Mr. Speaker, before I begin, I would like to take note of the remarks made by the hon. member opposite. Members will wait to see the terms of reference. The devil is always in the details and it appears that the government is at this moment working those out; that is, it appears to be improvising.
The Liberal Party notes with interest and with approval the nomination of a man who commands the respect of every member of the House, Justice Iacobucci. We hope that he will be given the terms of reference necessary to do the job, to re-establish the just authority of the House of Commons, which was referred to by my hon. colleague, and that we will get to the bottom of an affair in which the government's behaviour has displayed no credit at all.
The Prime Minister gave Her Excellency the Governor General some 6,000 words. I assure you that I will be briefer today.
We have seen a throne speech and budget that make up in length what they lack in vision.
There is nothing in this budget or in the throne speech that justifies the Prime Minister's decision to shut down Parliament for six weeks. Nothing.
Canadians are not fools. The Prime Minister bet on Canadians' disillusionment and lost. For Canadians, the reasons for the prorogation were clear from the start. The Prime Minister shut down Parliament so that he would no longer have to listen to questions about the Afghan detainee scandal. The minister just acknowledged that he is in an untenable position.
The Prime Minister shut down Parliament to skirt blame for a year of wilful blindness when the Conservatives had credible reports of torture in Afghan jails but did nothing.
We have called on the government to hold a full, independent, public inquiry into the detainee issue with a mandate to examine the whole length of the mission in Afghanistan. We will examine the terms of this proposed inquiry by Justice Iacobucci with interest to see whether it even begins to approximate what is necessary to get to the bottom of this sorry affair. However, the Conservatives had refused up to this moment, and then they shut down Parliament.
It was more than a cover-up; it was an attack on our democracy.
This Parliament is not the Prime Minister's house. It is the people's house. In shutting down Parliament, the Prime Minister threw Canadians out of their house. Canadians did not like that. They know that any prime minister is accountable to Parliament, and not the reverse.
We have put forward concrete reforms to limit the power to prorogue Parliament.
On Wednesday afternoon we asked for unanimous consent to establish a special committee to reform prorogation and prevent future abuse. That motion, which was a modest first step seeking common ground, was shouted down by Conservative members opposite. Shame on them.
The issue here is credibility. Canadians expect it; the government lacks it. It has no credibility on detainees, no credibility on prorogation, and no credibility on its own agenda. The throne speech and the budget let Canadians down. They expected vision and they got gimmicks. They deserved ambition and they got drift. This is a tired government, falling back on its laissez-faire instincts. It has left Canadians to fend for themselves.

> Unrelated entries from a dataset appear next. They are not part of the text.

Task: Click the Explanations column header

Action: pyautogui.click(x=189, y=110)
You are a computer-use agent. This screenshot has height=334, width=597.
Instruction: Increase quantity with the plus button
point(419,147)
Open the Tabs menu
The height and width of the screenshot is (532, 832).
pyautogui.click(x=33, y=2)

Take pensions, an important issue. This budget has nothing to offer Canadians on the pensions crisis. Canada is already in a pensions crisis and it is not just a matter of catastrophic bankruptcies like Nortel.
One third of Canadians do not have enough retirement savings to maintain their standard of living when they stop working. Another third of Canadians have no retirement savings at all and will be totally dependent on what they receive from the government. Too many Canadians have too little savings to retire with dignity. Too often, the savings of those who have managed to save money are not secure. We saw proof of that last year.

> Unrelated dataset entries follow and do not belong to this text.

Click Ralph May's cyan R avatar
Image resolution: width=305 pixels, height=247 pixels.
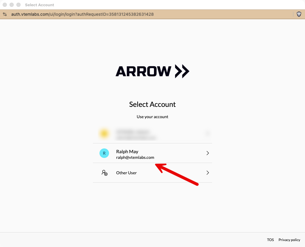pos(104,153)
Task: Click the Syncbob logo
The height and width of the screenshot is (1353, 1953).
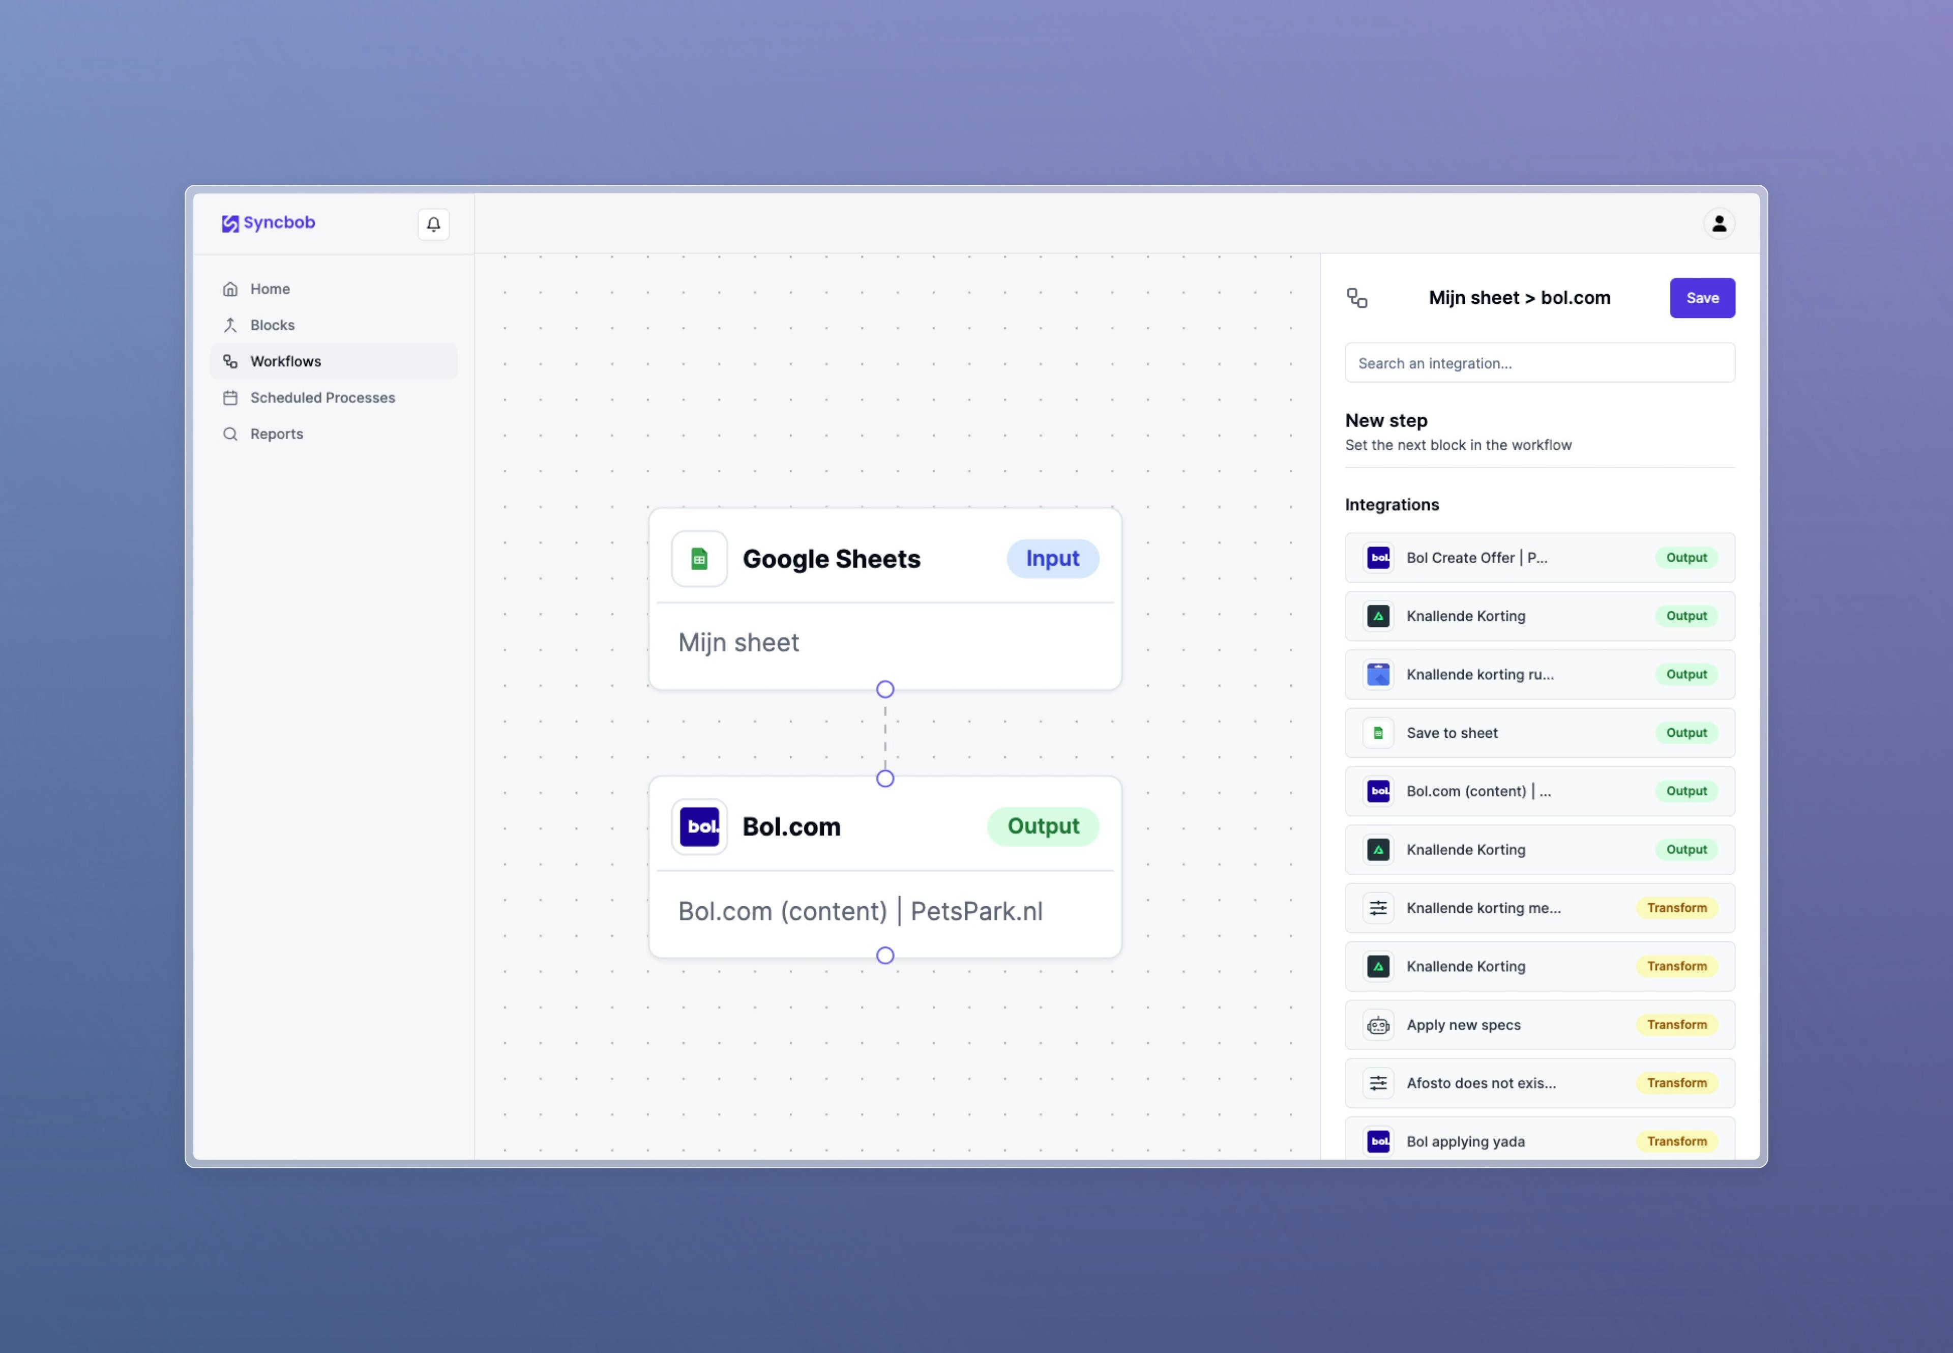Action: (268, 223)
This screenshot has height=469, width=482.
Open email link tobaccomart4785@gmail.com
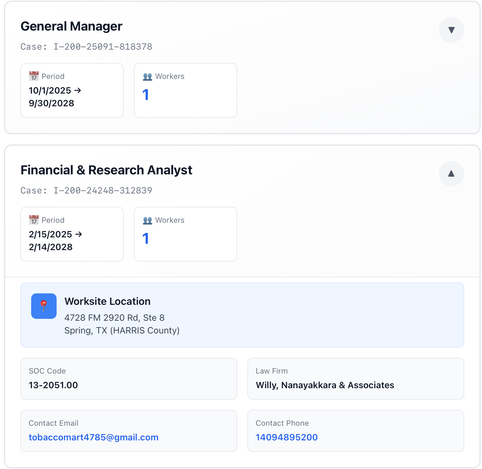pos(93,437)
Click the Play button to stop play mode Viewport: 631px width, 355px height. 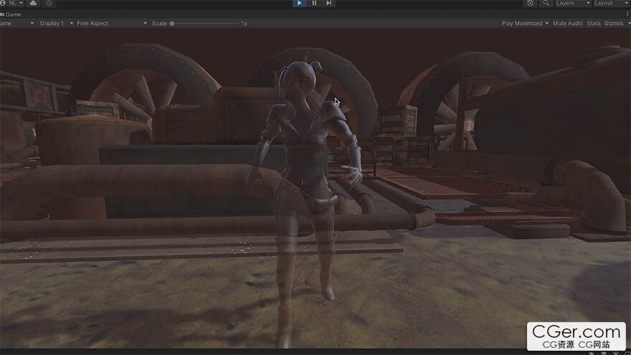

Last year this party put forward specific proposals to improve retirement security for middle class families. We called for a supplementary CPP, for the use of the CPP as a pension fund manager of last resort, and for changes to the Bankruptcy and Insolvency Act to protect the most vulnerable pensioners. We called for action. Canadians expected action. What did the Conservatives deliver? They delivered us seniors day. Seniors day will not be much fun and will not have much point if seniors cannot afford to take the day off.
It is not this side of the House that mocks seniors; it is the other side of the House that has done nothing for them.
The same gimmickry is in play in their treatment of veterans.
At the end of January, we organized a round table on veterans. We heard disturbing testimony about the difficulty they have in getting care or assistance to overcome a disability.
One in five veterans with post-traumatic stress disorder will attempt suicide. This is a troubling, deeply disturbing statistic and these great Canadians need our help. What do the Conservatives offer? They offer community memorials and Vimy Ridge Day. I am a firm proponent of Vimy Ridge Day but it is no substitute for concrete help for our veterans. Our families, seniors and veterans cannot live on symbols and gimmicks.
Five weeks ago, the Liberal Party put forward three specific proposals to create jobs and promote innovation and entrepreneurship. We urged the government to offer cash advances to make the accelerated capital cost allowance more effective. This would have helped manufacturers modernize, create jobs and improve productivity.
We proposed temporary financial incentives to make it easier to hire young workers. And we called for new tax incentives to better support our entrepreneurs and innovators in emerging sectors such as clean energy and life sciences.
However, instead of measures to create jobs, this budget has only freezes, cuts and gimmicks.
The Conservatives are also cutting $4.5 billion in planned foreign aid right when our focus in Afghanistan is shifting from military to humanitarian engagement. The government is making superficial tax changes to the universal child care benefit but they are changes that will not help low income families or single parents get the child care they need.
The Conservatives are ignoring the major issues that matter to Canadians. There is nothing for pensions or health care.
Climate change, nothing.
The Conservatives also will try to claim that they are not raising taxes but everyone in the House knows that is false. The Conservatives are raising payroll taxes by $13 billion, a tax hike that will kill more than 200,000 jobs and hurt small businesses when they need help the most.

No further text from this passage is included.